The study of the words of the prophets as our guide will lead us through the rough waters in our lives and bring us to safety on the other side of the rapids.
- I have discovered in my ministry that those who have become lost [and] confused are typically those who have most often … forgotten that when the First Presidency and the Quorum of the Twelve speak with a united voice, it is the voice of the Lord for that time. The Lord reminds us, ‘Whether by mine own voice or by the voice of my servants, it is the same’
Rule 2 and 3, always wear a life jacket, and hold on with both hands.
- The words of the Lord are found in the scriptures and the teachings of the apostles and prophets. They provide us counsel and direction that, when followed, will act like a spiritual life jacket and will help us know how to hold on with both hands.

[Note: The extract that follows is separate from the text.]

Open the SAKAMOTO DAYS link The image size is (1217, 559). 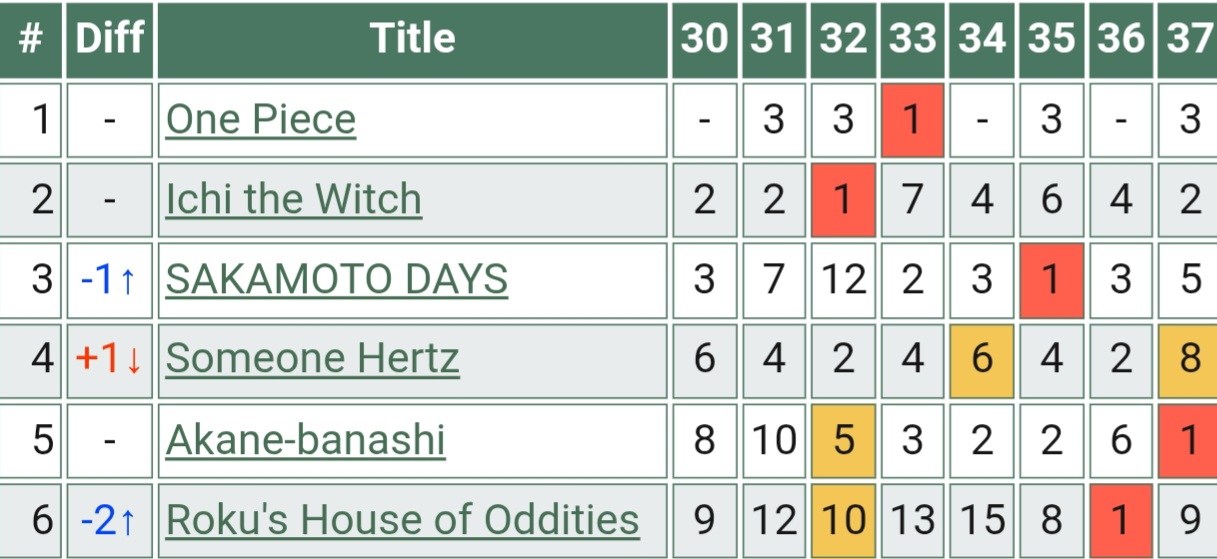pos(337,280)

Elder Ballard concludes with encouragement to members to have questions about the gospel and to seek answers through study and prayer to those questions that trouble them. This church started through a young boy having questions that opened the heavens and that can be our experience as well.
- Having questions and experiencing doubts are not incongruent with dedicated discipleship. Recently, the Council of the First Presidency and the Quorum of the Twelve Apostles stated: “We understand that from time to time Church members will have questions about Church doctrine, history, or practice. Members are always free to ask such questions and earnestly seek greater understanding.”
- Remember, Joseph Smith himself had questions that began the Restoration. He was a seeker and, like Abraham, found the answers to life’s most important questions. The important questions focus on what matters most—Heavenly Father’s plan and the Savior’s Atonement. Our search should lead us to become kind, gentle, loving, forgiving, patient, and dedicated disciples. We must be willing, as Paul taught, to “bear ye one another’s burdens, and so fulfil the law of Christ.”
I am grateful to Elder Ballard to acknowledging that rough moments in our lives exist. We are not immune to troubles just because we are members of the church. We have doubt and concerns that are real to us and he provides encouragement to help us understand and get through those rough moments in our lives and come out the other side, better people. How grateful I am for leaders that encourage our doubts and questions and counsel us to seek answers through study and prayer. It is only because we know the answers can and will come from heaven that such encouragement can be given.